● **TEXT PROVIDED**:
From this perspective, it would be clearly inappropriate to write Dershowitz off as a blind Trump supporter that has lost his former identity as a civil libertarian. On the contrary, Dershowitz does not support Trump’s policies and is merely trying to stay consistent with his core principles, agree with them or not.
The latest development in this interesting sage has been reports on Dershowitz actually being socially shunned within circles of the liberal elite—circles that for years he has been affiliated with—in response to his defense of the president.
Dershowitz recently penned an op-ed in which he laments how former friends and associates have distanced themselves from him and are systematically excluding him socially. Admittedly, this is an easy piece to make fun of and Dershowitz’s opponents have jumped on it. MSNBC’s Joe Scarborough mocked Dershowitz for complaining that he has no more friends in Martha’s Vineyard. “As my grandmother would say, Alan, when you lie down with dogs, you get up with fleas,” Scarborough concluded. Chris Hayes suggested that if Dershowitz can’t find anyone to associate with in his usual spots, “Mar-A-Lago is lovely this time of year.” Some went so far as to set up a GoFundMe campaign to buy Dershowitz new friends.
If the cynics could put aside the jokes for a moment and pay attention to the actual content of the article, they would see that Dershowitz’s point was not to complain about his lack of invitations to dinner parties. Rather, Dershowitz’s main message was to lament the trend of Americans becoming extremely intolerant of opposing political views. He mentions the rants of Maxine Waters and Sarah Huckabee being kicked out of the Red Hen for instance. The bit about Martha’s Vineyard was meant to give his own personal experience of political-based discrimination. But instead of focusing on what the piece actually said, these journalists and others chose to lie to their audience (which is what taking something out of context is) by portraying Dershowitz as a petulant complainer. Why? Well, because they disagree with him politically, of course.

● **RECORD SET**:
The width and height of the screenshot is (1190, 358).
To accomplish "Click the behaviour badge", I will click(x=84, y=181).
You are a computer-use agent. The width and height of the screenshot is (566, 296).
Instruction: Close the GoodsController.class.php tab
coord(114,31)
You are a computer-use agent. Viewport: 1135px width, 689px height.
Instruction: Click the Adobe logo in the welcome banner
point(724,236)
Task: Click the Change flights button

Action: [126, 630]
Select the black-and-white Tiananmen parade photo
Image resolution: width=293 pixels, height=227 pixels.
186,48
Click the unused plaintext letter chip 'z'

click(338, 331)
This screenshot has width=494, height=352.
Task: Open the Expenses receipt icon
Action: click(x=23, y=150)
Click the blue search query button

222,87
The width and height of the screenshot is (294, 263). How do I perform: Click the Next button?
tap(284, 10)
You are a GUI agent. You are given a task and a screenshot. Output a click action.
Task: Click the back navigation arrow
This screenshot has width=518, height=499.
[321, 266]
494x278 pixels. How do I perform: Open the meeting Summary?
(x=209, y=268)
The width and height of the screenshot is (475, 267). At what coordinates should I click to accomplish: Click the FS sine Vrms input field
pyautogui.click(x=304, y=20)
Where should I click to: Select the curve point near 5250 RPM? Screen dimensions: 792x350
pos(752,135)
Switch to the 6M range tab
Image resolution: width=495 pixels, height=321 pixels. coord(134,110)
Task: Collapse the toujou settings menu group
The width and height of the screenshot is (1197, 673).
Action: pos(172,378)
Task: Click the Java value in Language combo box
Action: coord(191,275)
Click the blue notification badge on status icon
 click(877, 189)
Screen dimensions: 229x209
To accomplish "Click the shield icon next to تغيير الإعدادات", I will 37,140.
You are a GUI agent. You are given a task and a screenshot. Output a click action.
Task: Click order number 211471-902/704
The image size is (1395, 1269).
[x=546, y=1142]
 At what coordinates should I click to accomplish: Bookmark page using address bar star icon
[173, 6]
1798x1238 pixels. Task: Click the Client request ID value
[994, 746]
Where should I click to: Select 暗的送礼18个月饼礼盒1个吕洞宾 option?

● **REQUIRED ACTIONS**:
A) Answer these from the Dershowitz text:
(i) According to the text, does Dershowitz support Trump's policies?
(ii) Who suggested that "Mar-A-Lago is lovely this time of year"?
(iii) Which two examples of political intolerance does Dershowitz mention in his op-ed?
B) Extend the Dershowitz text beyond its final sentence.

● **PER-TASK OUTPUTS**:
A)
(i) No. He does not support Trump's policies and is trying to stay consistent with his core principles.
(ii) Chris Hayes.
(iii) The rants of Maxine Waters, and Sarah Huckabee being kicked out of the Red Hen.

B)
Pretty ironic reaction to an opinion piece all about political intolerance, don’t you think?.
In a very powerful way, the unrelenting critique of Dershowitz over the past year, culminating in the recent series of scoffs, is strongly reflectant of the very thing he was trying to highlight. Polarization has driven many on the Right and the Left to a mad intolerance. For some, it’s not quite madness, rather something far worse has infected them. It’s perhaps best described as: the tendency to systematically warp the message of the other side in order to portray them as vile. This is the real threat of the so-called “fake news” trend.
With any luck, enough people, regardless of their political affiliation, will slowly but surely become fed up with being lied to.